Using Research to Measure Change and Assess Impact

Written by PortMA

Using Research to Measure Change and Assess Impact

Our experiential marketing research is designed to measure the degree to which the program generated greater purchase intent for a product.
However, we recently conducted a program to measure how a publication influenced thinking among a very specific target audience. That’s a lot different than trying to measure purchase intent.

Launch Strategy

Despite the difference, much of our approach was the same as our other experiential work. We created and distributed a survey to potential readers. We invited participation through an email campaign as opposed to conducting research on site.

Survey to Measure Change

During the survey development phase, we discussed best ways to measure influence. We concluded that we could try to measure influence on a five-point scale. But we wanted to measure more in depth. We added other metrics that help to measure perceived influence.

  • How we would us the information.
  • Areas of research related to the topic that are important.
  • How well the publication addressed those areas.

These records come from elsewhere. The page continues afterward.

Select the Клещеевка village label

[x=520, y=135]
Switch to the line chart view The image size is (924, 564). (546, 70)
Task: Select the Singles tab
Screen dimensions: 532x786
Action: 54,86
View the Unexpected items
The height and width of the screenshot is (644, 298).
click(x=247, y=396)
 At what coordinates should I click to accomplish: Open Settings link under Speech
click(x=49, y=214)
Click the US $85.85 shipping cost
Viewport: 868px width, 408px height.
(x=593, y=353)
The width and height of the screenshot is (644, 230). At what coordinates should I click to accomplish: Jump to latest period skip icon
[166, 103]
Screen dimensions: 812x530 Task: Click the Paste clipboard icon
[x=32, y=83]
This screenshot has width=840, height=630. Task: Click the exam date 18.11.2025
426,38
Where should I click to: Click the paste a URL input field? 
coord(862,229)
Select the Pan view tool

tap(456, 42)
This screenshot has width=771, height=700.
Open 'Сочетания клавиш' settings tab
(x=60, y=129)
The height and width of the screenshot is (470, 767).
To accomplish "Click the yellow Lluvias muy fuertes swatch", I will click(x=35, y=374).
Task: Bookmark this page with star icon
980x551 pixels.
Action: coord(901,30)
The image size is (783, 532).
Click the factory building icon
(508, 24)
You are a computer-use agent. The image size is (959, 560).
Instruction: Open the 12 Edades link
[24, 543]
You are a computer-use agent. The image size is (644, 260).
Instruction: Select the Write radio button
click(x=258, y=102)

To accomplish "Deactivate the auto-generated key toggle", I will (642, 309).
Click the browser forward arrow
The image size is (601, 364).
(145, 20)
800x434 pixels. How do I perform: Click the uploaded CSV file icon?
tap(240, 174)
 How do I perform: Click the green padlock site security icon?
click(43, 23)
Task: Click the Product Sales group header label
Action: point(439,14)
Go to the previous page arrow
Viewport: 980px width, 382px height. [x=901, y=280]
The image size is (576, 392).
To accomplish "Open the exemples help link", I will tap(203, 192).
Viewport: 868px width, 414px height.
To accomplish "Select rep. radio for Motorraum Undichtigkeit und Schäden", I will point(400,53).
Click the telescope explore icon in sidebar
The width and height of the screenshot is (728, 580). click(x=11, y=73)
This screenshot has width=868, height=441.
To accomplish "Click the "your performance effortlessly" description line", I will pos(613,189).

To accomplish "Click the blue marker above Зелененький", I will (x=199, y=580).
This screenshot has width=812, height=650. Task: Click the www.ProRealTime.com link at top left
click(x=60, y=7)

Change in Results Presentation

Most respondents said the publication influenced their thinking to some degree. They also agreed that the influence was largely positive in nature. We were able to  show overall influence, and identify where the influence was strongest by demographics. Finally, we were able to identify the subject matters the readers consider to be most valuable and how that related to their overall influence rating.
While this was a custom survey, we designed this research effort to be scalable. We created an approach that is usable throughout our client’s organization to measure the influence of any publication, regardless of the topic. This goes beyond simply assessing public opinion. We were able to successfully identify changes in consumer thinking and assess their potential impact.

Taking Measure

This was an interesting project. It highlighted the ability of our approach to measure change. Whether we refer to it as impact or influence; purchase intent or perception; a brand or a specific consumer product, or something entirely different, we can measure it. We have the ability and expertise to show how concentrated marketing efforts can affect consumer perception and intent.